- Written problem: Please copy the stretch of data below from the line containing "will click(x=1036, y=388)." through the line containing "pos(1605,583)", character for character, with nothing added.

━━━━━ Stored records ━━━━━

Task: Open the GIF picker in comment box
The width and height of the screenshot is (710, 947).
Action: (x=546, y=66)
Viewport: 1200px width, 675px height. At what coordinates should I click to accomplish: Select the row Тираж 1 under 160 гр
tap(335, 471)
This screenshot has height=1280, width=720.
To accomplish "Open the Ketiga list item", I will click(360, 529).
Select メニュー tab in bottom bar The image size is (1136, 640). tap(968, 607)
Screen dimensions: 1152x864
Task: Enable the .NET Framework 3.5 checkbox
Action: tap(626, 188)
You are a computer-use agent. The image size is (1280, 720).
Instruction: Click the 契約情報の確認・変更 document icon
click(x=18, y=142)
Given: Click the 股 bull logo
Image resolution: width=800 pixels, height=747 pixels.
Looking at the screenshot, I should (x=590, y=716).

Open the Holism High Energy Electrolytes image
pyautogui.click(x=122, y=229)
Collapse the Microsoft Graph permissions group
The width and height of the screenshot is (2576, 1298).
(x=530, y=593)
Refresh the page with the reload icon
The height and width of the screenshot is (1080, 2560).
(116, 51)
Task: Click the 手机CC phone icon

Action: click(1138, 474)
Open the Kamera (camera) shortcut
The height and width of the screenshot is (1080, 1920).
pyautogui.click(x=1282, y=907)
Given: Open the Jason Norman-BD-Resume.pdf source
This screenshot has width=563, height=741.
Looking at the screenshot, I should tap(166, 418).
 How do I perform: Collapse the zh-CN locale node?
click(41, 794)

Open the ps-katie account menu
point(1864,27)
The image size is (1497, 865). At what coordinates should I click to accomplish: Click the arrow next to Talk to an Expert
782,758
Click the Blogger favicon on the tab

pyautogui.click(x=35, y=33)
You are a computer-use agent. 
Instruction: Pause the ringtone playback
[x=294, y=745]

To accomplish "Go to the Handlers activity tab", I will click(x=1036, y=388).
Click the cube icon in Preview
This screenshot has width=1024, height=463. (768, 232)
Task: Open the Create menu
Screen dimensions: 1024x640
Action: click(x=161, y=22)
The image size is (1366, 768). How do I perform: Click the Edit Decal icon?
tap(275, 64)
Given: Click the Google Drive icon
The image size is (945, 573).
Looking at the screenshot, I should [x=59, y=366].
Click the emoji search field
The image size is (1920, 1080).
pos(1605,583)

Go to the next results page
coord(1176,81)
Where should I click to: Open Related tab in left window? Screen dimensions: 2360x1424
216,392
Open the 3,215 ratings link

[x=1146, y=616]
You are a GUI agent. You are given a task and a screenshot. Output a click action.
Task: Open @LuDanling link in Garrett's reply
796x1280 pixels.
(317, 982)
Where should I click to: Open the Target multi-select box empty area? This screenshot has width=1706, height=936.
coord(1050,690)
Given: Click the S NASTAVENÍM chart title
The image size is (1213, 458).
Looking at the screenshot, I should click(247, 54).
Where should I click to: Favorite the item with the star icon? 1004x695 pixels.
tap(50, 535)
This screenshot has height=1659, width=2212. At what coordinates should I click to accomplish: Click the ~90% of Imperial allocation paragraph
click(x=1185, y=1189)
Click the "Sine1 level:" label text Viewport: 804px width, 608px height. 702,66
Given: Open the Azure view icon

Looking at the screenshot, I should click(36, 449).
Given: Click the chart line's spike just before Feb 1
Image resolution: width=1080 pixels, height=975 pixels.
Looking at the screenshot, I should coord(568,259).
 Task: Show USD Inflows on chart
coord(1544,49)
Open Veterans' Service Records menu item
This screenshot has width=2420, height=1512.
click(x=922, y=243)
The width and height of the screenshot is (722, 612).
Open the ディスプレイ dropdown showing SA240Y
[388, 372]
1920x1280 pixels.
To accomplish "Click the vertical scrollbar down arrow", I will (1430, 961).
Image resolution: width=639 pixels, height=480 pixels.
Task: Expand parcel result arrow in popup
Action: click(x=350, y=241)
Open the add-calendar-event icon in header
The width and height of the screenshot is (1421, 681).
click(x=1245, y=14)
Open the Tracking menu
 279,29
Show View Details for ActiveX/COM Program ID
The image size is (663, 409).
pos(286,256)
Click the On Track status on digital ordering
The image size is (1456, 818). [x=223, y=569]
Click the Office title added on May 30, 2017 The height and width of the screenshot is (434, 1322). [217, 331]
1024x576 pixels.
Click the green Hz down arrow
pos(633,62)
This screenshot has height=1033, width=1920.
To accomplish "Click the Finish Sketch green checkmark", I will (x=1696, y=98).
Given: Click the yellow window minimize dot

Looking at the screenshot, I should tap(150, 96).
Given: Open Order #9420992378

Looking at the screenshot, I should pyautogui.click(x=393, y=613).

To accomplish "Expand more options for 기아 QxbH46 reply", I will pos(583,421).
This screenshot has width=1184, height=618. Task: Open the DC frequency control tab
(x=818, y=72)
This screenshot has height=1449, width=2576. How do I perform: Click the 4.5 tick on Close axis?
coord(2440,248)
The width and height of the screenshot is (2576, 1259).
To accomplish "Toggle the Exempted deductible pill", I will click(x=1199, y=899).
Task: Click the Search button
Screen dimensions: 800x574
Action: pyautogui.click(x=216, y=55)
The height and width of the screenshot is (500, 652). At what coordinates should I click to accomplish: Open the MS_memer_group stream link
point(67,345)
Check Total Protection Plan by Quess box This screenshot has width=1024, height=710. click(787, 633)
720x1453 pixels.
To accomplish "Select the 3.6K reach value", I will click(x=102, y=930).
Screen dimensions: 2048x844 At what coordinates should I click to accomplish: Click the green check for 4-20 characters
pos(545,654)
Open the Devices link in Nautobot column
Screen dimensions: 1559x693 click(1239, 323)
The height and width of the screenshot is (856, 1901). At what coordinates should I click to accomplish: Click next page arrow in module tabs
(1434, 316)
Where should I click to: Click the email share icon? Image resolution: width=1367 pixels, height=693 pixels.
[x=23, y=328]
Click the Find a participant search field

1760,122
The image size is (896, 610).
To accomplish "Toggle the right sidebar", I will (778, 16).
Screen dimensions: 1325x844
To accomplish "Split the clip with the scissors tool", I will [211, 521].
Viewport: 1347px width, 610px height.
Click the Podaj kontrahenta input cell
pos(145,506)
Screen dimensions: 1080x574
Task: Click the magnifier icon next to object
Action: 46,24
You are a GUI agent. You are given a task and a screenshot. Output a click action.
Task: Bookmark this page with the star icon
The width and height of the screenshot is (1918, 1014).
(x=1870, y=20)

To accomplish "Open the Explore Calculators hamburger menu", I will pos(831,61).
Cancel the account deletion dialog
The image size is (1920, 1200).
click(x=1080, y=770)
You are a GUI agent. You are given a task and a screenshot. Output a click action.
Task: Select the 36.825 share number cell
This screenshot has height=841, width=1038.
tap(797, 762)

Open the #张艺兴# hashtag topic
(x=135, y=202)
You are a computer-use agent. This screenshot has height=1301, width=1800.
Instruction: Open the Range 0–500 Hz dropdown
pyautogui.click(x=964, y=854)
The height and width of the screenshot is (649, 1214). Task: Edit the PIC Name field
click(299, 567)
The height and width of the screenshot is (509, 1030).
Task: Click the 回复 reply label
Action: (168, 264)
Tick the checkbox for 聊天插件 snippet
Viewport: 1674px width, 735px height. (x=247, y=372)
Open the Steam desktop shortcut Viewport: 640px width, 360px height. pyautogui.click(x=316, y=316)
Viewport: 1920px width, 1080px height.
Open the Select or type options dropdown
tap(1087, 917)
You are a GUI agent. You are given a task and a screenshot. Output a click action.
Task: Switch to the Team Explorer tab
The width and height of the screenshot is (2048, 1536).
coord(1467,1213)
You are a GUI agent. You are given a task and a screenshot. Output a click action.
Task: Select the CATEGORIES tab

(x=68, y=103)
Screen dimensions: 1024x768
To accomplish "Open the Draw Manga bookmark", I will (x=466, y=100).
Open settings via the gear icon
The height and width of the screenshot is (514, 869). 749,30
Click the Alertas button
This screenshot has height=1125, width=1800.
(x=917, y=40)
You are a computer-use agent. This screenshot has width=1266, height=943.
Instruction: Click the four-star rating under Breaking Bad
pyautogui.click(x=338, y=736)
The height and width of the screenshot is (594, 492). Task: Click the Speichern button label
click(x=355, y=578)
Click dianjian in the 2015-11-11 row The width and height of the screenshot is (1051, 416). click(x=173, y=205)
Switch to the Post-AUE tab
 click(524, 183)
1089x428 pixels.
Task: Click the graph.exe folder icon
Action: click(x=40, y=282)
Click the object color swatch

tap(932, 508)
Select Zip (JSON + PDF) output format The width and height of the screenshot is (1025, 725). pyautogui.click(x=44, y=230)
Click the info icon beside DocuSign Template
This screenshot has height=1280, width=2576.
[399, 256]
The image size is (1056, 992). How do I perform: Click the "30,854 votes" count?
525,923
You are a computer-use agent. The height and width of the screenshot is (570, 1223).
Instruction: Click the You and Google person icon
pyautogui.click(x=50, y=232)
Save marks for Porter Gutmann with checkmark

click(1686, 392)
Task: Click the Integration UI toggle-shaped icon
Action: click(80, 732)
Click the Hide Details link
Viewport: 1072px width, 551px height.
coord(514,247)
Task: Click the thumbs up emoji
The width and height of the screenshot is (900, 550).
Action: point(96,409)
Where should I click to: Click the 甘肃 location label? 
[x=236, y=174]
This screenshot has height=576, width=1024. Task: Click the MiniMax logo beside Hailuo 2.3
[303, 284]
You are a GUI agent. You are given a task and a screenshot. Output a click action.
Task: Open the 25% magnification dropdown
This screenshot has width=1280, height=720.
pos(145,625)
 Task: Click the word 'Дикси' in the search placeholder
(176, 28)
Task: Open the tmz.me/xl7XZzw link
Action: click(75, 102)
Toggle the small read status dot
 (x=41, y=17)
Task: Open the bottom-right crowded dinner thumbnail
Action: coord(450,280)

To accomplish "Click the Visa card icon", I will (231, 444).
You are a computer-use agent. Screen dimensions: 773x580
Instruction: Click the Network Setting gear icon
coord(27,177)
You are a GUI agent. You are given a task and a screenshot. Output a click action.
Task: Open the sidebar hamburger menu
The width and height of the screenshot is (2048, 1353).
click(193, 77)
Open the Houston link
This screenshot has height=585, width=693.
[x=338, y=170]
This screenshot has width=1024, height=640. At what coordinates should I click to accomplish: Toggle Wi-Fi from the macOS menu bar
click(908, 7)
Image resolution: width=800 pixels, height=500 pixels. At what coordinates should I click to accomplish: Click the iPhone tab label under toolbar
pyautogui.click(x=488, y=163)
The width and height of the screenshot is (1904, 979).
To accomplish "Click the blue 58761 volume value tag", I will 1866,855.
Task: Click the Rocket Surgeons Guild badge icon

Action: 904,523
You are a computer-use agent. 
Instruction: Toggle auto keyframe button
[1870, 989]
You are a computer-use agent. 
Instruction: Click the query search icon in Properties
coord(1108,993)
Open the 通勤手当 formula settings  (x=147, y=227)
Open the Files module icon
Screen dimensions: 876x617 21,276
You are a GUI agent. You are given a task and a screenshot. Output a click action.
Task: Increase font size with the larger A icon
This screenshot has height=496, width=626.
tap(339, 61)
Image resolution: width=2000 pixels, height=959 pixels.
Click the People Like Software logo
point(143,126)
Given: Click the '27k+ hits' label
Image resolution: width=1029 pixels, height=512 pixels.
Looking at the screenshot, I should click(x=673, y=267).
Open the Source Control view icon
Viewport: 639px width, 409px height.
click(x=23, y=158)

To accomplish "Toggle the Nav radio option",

━━━━━

- Exercise solution:
To accomplish "Go to the Handlers activity tab", I will click(x=1036, y=388).
Click the cube icon in Preview
This screenshot has width=1024, height=463. (768, 232)
Task: Open the Create menu
Screen dimensions: 1024x640
Action: click(x=161, y=22)
The image size is (1366, 768). How do I perform: Click the Edit Decal icon?
tap(275, 64)
Given: Click the Google Drive icon
The image size is (945, 573).
Looking at the screenshot, I should [x=59, y=366].
Click the emoji search field
The image size is (1920, 1080).
pos(1605,583)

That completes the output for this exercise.